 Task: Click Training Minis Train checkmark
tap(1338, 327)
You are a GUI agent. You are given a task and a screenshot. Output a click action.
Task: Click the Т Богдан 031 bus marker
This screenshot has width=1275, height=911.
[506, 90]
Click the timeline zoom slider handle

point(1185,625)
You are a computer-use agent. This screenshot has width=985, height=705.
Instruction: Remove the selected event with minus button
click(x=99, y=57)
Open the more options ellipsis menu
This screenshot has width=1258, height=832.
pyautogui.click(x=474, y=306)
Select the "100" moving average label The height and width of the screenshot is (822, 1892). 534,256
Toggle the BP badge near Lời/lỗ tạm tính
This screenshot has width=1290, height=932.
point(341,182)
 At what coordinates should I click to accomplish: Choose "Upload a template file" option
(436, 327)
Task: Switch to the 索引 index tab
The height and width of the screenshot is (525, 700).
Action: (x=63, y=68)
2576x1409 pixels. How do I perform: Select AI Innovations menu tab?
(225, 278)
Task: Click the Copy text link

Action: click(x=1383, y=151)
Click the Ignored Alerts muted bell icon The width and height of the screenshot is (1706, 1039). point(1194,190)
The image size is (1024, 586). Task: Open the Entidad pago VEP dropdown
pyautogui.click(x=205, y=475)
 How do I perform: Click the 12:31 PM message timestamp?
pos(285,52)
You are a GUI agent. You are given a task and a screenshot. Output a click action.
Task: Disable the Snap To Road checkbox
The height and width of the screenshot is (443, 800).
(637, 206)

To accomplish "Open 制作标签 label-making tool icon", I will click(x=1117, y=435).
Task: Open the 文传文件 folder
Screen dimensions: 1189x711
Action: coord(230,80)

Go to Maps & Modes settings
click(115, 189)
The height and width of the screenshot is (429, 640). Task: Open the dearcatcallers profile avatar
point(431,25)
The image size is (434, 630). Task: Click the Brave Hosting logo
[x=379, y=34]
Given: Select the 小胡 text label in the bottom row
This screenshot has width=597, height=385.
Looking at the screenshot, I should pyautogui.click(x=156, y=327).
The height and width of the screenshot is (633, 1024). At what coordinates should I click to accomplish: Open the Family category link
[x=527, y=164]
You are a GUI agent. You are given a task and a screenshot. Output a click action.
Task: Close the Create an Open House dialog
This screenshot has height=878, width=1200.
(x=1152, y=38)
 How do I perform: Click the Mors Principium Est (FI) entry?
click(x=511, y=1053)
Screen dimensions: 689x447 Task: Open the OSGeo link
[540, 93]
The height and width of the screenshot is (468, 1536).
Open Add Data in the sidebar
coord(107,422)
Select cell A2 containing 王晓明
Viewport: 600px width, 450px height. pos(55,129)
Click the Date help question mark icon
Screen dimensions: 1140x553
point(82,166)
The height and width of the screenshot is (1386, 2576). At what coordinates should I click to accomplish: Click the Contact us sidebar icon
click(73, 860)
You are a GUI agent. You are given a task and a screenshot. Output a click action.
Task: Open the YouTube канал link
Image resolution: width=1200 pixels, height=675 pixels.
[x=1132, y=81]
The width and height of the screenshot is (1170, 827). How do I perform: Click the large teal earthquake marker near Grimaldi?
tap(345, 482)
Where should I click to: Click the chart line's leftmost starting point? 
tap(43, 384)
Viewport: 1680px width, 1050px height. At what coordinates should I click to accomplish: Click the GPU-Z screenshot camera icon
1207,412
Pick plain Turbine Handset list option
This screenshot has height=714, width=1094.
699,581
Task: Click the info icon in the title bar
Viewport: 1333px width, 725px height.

=-=-=

■ Assignment ■
Starting at the line above that holds "At what coordinates should I click to accomplish: Choose" and ending at the line that holds "Click the Ignored", transcribe each line exactly and include no other lines.

■ Solution for this problem ■
 At what coordinates should I click to accomplish: Choose "Upload a template file" option
(436, 327)
Task: Switch to the 索引 index tab
The height and width of the screenshot is (525, 700).
Action: (x=63, y=68)
2576x1409 pixels. How do I perform: Select AI Innovations menu tab?
(225, 278)
Task: Click the Copy text link

Action: click(x=1383, y=151)
Click the Ignored Alerts muted bell icon The width and height of the screenshot is (1706, 1039). point(1194,190)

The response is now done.